Select Speeches of Kossuth eBook

This eBook from the Gutenberg Project consists of approximately 535 pages of information about Select Speeches of Kossuth.

Select Speeches of Kossuth eBook

This eBook from the Gutenberg Project consists of approximately 535 pages of information about Select Speeches of Kossuth.

This dynasty, however, which can at no epoch point to a ruler who based his power on the freedom of the people, adopted a course towards this nation, from father to son, which deserves the appellation of perjury.

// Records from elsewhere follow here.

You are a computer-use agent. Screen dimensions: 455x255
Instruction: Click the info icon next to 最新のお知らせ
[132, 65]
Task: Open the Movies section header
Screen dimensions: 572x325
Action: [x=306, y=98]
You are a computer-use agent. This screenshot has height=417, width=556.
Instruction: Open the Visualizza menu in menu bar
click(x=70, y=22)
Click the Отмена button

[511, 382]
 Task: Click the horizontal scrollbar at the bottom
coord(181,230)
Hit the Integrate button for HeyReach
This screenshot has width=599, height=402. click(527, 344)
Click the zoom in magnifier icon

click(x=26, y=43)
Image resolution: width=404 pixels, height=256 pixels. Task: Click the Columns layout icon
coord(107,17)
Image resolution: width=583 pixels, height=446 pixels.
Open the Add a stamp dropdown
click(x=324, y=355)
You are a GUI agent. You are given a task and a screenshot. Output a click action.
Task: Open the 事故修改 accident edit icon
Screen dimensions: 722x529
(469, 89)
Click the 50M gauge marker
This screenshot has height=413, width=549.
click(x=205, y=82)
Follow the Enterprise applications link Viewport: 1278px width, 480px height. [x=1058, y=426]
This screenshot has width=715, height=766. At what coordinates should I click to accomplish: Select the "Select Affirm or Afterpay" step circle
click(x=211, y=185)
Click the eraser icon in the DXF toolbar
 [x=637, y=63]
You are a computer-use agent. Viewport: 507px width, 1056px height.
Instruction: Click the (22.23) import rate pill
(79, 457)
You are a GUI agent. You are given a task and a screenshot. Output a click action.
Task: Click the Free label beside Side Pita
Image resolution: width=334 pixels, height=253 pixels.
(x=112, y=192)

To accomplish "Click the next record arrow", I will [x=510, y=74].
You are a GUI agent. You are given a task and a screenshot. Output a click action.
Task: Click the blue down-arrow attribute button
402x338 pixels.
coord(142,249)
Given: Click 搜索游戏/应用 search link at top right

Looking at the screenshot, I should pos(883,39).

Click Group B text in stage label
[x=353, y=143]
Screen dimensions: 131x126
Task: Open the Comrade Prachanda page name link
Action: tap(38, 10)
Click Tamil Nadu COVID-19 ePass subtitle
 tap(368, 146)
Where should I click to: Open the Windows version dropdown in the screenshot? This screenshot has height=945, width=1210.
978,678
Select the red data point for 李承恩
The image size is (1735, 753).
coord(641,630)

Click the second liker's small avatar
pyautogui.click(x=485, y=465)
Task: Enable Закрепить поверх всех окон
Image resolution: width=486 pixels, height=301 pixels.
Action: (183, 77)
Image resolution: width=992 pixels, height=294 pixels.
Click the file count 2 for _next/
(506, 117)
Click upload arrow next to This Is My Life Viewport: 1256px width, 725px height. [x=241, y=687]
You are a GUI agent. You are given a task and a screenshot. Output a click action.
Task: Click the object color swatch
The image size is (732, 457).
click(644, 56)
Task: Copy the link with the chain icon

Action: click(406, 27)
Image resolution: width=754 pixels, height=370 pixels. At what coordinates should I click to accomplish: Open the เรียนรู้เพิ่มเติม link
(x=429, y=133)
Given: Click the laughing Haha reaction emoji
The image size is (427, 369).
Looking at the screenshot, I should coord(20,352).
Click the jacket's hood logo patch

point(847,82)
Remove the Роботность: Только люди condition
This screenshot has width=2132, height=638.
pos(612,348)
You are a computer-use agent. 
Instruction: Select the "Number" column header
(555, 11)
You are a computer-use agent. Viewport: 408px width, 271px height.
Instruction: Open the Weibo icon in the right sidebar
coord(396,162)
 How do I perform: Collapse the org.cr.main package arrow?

The house of Austria has publicly used every effort to deprive the country of its legitimate Independence and Constitution, designing to reduce it to a level with the other provinces long since deprived of all freedom, and to unite all in a common sink of slavery.  Foiled in this effort by the untiring vigilance of the nation, it directed its endeavour to lame the power, to check the progress of Hungary, causing it to minister to the gain of the provinces of Austria, but only to the extent which enabled those provinces to bear the load of taxation with which the prodigality of the imperial house weighed them down; having first deprived those provinces of all constitutional means of remonstrating against a policy which was not based upon the welfare of the subject, but solely tended to maintain despotism and crush liberty in every country of Europe.

It has frequently happened that the Hungarian nation, in despite of this systematized tyranny, has been obliged to take up arms in self-defence.  Although constantly victorious in these constitutional struggles, yet so moderate has the nation ever been in its use of the victory, so strongly has it confided in the king’s plighted word, that it has ever laid down arms as soon as the king, by new compacts and fresh oaths, has guaranteed the duration of its rights and liberty.  But every new compact was as futile as those which preceded it; each oath which fell from the royal lips was but a renewal of previous perjuries.  The policy of the house of Austria, which aimed at destroying the independence of Hungary as a state, has been pursued unaltered for three hundred years.

It was in vain that the Hungarian nation shed its blood for the deliverance of Austria whenever it was in danger; vain were all the sacrifices which it made to serve the interests of the reigning house; in vain did it, on the renewal of the royal promises, forget the wounds which the past had inflicted; vain was the fidelity cherished by the Hungarians for their king, and which, in moments of danger, assumed a character of devotion; they were in vain, since the history of the government of that dynasty in Hungary presents but an unbroken series of perjured deeds from generation to generation.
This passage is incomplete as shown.